The ABC Audio version I listened to was more appropriately vague in its description, but the Vintage Classics edition has this on the blurb:

Read this fantastic, atmospheric Australian thriller about the mysterious disappearance of a group of young girls.

Having read it, I take it with “thriller” (it is too slow to be a thriller!), and also “about the mysterious disappearance” is misleading if you read those words at face value. This isn’t a Mystery; it is a story in which a mystery happens, sure, but it’s not the focus, and the book is not at all interested in solving it. The disappearance of the three girls and their teacher is merely the catalyst for a tide of change that happens at their school and the surrounding community in central Victoria in 1900. This is about the people who do not disappear, and the mystery of the picnic at Hanging Rock becomes merely the background.

I am sure I would enjoy this book more if I re-read. There are two reasons. Firstly, I wish I had been more prepared for what to expect from it, then I could have appreciated what it was giving me instead of being distracted by what it wasn’t. The second reason is that I think the audio format was a mistake, as it allowed me to be more distracted by my first point, and also, I found Yael Stone’s reading of it lacked polish (I assume she got the gig because she’s in the TV adaptation). There are places where she stumbles, where the intonation she chooses doesn’t fit with the descriptor, and I found it quite flat. Some of that could be down to the language style, which, while very effective to create atmosphere it often a languorous one that didn’t make for the most entertaining listening experience.

This is an incredibly atmospheric book. I could feel the heat of the Australian outback; I could see it sizzling and shimmering on the horizon; I could hear the insects chirping in the languid silence. There is a quiet, creeping eeriness and a gothic quality to Appleyard College – perhaps more unsettling in the blazing sun. And yet, on this first read-through, I found it quite dull, and at times I found myself bored.

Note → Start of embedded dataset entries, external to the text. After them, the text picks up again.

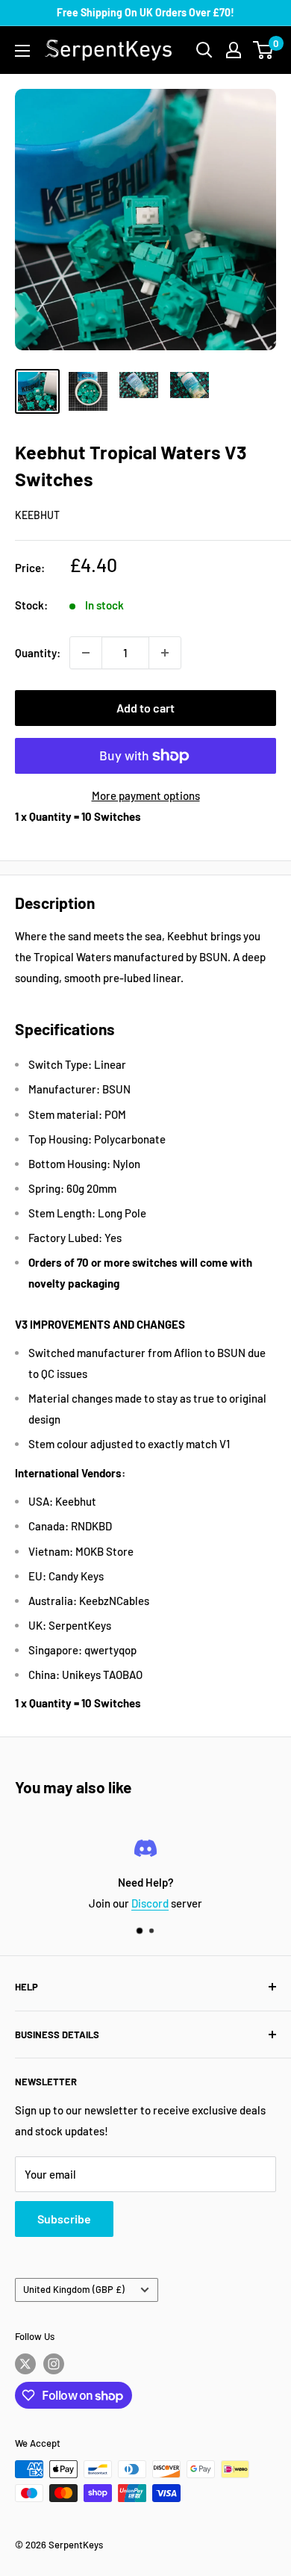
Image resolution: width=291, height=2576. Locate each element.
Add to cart (145, 708)
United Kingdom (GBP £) (74, 2289)
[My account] (233, 50)
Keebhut (37, 515)
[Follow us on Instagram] (53, 2363)
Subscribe (64, 2219)
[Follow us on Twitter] (25, 2363)
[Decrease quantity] (85, 652)
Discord (150, 1903)
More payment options (146, 795)
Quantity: (37, 652)
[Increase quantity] (165, 652)
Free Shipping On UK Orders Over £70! (145, 12)
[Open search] (204, 50)
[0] (263, 50)
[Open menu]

Part of the problem is that it does such a wonderful job in the first half of setting up the mystery before it sharply turns away from it in the second! It becomes stuffed with characters I was not prepared for, who seem inconsequential, and I got bored and annoyed by them taking up space. I didn’t find any other characters particularly compelling because no one stayed on the page long enough to be interesting. I realise, having finished it (and later on the novel explicitly states it!), that this is a story all about that ripple effect, it is about the consequences of unknowns – little and large – and the decisions they lead people to take. Almost all the characters end up in a different place at the end of the book as a result of what happened at the picnic grounds that summer.

Now I know it doesn’t matter what happened to Miranda, Marion, Irma and Miss McCraw. It only matters that they did disappear that day and the effect on everyone else. I am definitely interested to re-read this with a different perspective, and I picked up the eBook for 99p recently, so I am prepared to do so at some point in the future, with my literary cap on.

While I have been a little disappointed by this book, I think I made mistakes in approaching it, and I’d definitely recommend it and will read it again in the future.


For Law of Fives, this is a book by an Australian author, it’s (just) under 200 pages, and it’s Historical and Literary! Not bad going.

REVIEW SUMMARY

I LIKED

  • Gorgeously atmospheric.
  • Once I clued into the themes (the unknown, butterfly effects, nature), I was excited by them… that just happened too late in my first read.

I DIDN’T LIKE

  • The audiobook wasn’t great.
  • I didn’t get it until too late, and so I was frustrated and bored by the second half.